Data excerpts:
###
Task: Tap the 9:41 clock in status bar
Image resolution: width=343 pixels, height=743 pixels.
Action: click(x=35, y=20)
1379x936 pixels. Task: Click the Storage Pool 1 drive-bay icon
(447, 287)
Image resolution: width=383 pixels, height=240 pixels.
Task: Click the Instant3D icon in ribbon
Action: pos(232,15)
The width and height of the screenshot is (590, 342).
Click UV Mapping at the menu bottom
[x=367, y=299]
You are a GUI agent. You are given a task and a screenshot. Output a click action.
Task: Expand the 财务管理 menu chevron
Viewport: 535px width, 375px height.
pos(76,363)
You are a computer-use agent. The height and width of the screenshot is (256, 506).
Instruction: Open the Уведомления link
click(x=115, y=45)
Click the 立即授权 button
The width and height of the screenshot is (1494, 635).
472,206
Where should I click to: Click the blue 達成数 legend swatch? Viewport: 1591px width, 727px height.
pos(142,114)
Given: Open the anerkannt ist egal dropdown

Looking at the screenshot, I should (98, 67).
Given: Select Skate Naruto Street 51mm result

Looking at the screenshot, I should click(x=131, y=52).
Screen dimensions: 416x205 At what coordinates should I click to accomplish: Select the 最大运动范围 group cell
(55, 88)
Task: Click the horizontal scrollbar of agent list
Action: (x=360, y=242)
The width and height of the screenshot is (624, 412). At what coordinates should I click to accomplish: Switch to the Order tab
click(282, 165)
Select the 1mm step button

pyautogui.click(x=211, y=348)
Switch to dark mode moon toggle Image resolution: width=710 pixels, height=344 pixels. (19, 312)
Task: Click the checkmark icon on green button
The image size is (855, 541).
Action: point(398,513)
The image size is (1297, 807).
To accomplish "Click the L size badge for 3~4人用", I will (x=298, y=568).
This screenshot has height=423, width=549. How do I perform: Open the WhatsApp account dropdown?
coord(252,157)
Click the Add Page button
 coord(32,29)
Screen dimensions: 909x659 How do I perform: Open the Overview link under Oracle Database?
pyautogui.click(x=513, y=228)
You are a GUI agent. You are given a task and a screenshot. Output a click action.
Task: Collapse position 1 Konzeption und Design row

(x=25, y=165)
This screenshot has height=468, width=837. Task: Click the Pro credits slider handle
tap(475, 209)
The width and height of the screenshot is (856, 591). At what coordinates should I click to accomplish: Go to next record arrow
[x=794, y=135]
###
PROBLEM STATEMENT
Your output must contain exactly the lines from the one containing "Viewport: 535px width, 375px height." to the final line of the data above, and no other text.

COMPLETED EXERCISE
Viewport: 535px width, 375px height.
pos(76,363)
You are a computer-use agent. The height and width of the screenshot is (256, 506).
Instruction: Open the Уведомления link
click(x=115, y=45)
Click the 立即授权 button
The width and height of the screenshot is (1494, 635).
472,206
Where should I click to: Click the blue 達成数 legend swatch? Viewport: 1591px width, 727px height.
pos(142,114)
Given: Open the anerkannt ist egal dropdown

Looking at the screenshot, I should (98, 67).
Given: Select Skate Naruto Street 51mm result

Looking at the screenshot, I should click(x=131, y=52).
Screen dimensions: 416x205 At what coordinates should I click to accomplish: Select the 最大运动范围 group cell
(55, 88)
Task: Click the horizontal scrollbar of agent list
Action: (x=360, y=242)
The width and height of the screenshot is (624, 412). At what coordinates should I click to accomplish: Switch to the Order tab
click(282, 165)
Select the 1mm step button

pyautogui.click(x=211, y=348)
Switch to dark mode moon toggle Image resolution: width=710 pixels, height=344 pixels. (19, 312)
Task: Click the checkmark icon on green button
The image size is (855, 541).
Action: point(398,513)
The image size is (1297, 807).
To accomplish "Click the L size badge for 3~4人用", I will (x=298, y=568).
This screenshot has height=423, width=549. How do I perform: Open the WhatsApp account dropdown?
coord(252,157)
Click the Add Page button
 coord(32,29)
Screen dimensions: 909x659 How do I perform: Open the Overview link under Oracle Database?
pyautogui.click(x=513, y=228)
You are a GUI agent. You are given a task and a screenshot. Output a click action.
Task: Collapse position 1 Konzeption und Design row

(x=25, y=165)
This screenshot has height=468, width=837. Task: Click the Pro credits slider handle
tap(475, 209)
The width and height of the screenshot is (856, 591). At what coordinates should I click to accomplish: Go to next record arrow
[x=794, y=135]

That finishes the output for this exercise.